Jarod Van Hersett, 11, wears his brother Cody's No. 23 jersey in his honor as Clay High School player A.J. Burns, right, congratulates him for making a shootout goal during the first intermission of the Walleye game. Cody Van Hersett died in a January car crash.
A crowd of more than 6,000 observed a moment of silence and later erupted in applause at the Huntington Center on Friday night in honor of a Clay High School hockey player who lost his life in a tragic traffic crash last month.
The Toledo Walleye organization paid tribute to Cody Van Hersett, who died in the crash at the age of 16 on Jan. 12 in Oregon. The team honored the Van Hersett family during its game against Wheeling at the downtown arena.
Cody's father, John Van Hersett, said the support of the northwest Ohio hockey community has helped the family deal with the devastation.
"It's a tremendous tribute to Cody," John Van Hersett said. "The hockey community is so phenomenal and tight knit and strong. They reached out to us and they said they'd be honored to do this for us."
The crowd hushed during a moment of silence after public address announcer Bobb Vergiels said, "Although small in size, Cody was known to be a fierce competitor and fearless when it came to matching up against his opponents."
Michelle Van Hersett, Cody's mother, called the moment "amazing."
"It's hard being here. It's bittersweet," she said. "It's just so respectful. I don't know how we could have done it without everybody's support."
Cody's Clay hockey teammates gathered on the ice during the first intermission to participate in a shootout. Cody's younger brother Jarod wore his brother's jersey number and was the last shooter. When Jarrod scored, the crowd cheered wildly.
Jarod Van Hersett shoots during the first intermission of Friday's Walleye game. In honor of Cody Van Hersett, the Walleye gave tickets to his family and Clay teammates.
"That was awesome. Just awesome," Michelle Van Hersett said.
Clay senior A.J. Burns, a team captain, said having the Van Hersett family participate in the event was special.
"That was really cool. [Jarrod] kind of looks up to us," Burns said. "So to have him out here with us and keep him around us is cool for him and cool for us."
Burns said the teammates are doing their best to cope with the loss of one of their best friends and one of the team's top players.
"We're as good as can be expected," Burns said. "It's nice to see the support from the community, especially the hockey community.
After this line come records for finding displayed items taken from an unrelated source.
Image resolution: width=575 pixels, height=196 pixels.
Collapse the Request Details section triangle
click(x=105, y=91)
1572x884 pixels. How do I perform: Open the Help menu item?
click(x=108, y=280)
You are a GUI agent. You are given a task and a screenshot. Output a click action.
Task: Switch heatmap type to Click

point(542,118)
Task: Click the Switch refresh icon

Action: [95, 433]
It's great that they come out and continue to support us and the family for everything we've all been through."
John Van Hersett said the Walleye organization donated tickets and food at the game to the family and players.
Michelle Van Hersett said the team gave the family a Walleye jersey with Cody's last name and number on it.
"To me when they presented the Walleye jersey with his name and number on it was just really neat," Van Hersett said. He also said he is "overloaded" with commemorative bracelets and T-shirts.
"Everyone wants to have one," he said.
The outpouring of support also has served as confirmation to the Van Hersetts that Cody had made a lasting impact on many people.
"I'm just amazed," Van Hersett said. "As Cody's parents, you always kind of put your kid up on kind of a pedestal. But for everyone else to think that about him and say that … it's just amazing the number of people he affected by the age of 16. I'm 40 and I haven't affected 10 percent as many people as he did. It's a testament to who he was."
Michelle Van Hersett said it helps to hear people say "all the great things about him."
"They have confirmed what we always thought about him," she said. "He's done more than what we have done as adults."
John Van Hersett said Cody's teammates still come over to the house and treat their other sons, Ethan and Jarod, as their brothers.
"All of Cody's friends on the hockey team have always been great before this happened. And now it has just carried on a little more. They've taken over," John Van Hersett said. "As time goes on, you think things are going to taper off. But they really haven't."
The Clay hockey program and Oregon community are all too familiar with dealing with tragedy.
In November of 2008, Clay sophomore Kyle Cannon suffered a paralyzing neck injury in a game. On Dec. 26, his teammates participated in a third annual, daylong hockey event at the Huntington Center to support the Cannon family.
"The Oregon community has been through a lot, especially for such a small community," Michelle Van Hersett said. "I tell you when it gets ugly, we really stick together. It makes a big difference with such a tragic situation. "
Burns also played in the fund-raising event for Cannon in December.
"We've been though something like this with Kyle," Burns said. "But we've learned to work through the tragedy and get back to normal after something like this. Everyone came together right away."
Cody's parents said the soft-spoken teen would have shied away from the attention.
"Quite frankly, he would have been upset about all the attention," Van Hersett said. "He would say he didn't need it."
"He was very humble," Michelle Van Hersett agreed.
John said people in the community who his family does not even know have brought food and cards to the home.
"This has all helped a ton," Michelle Van Hersett said.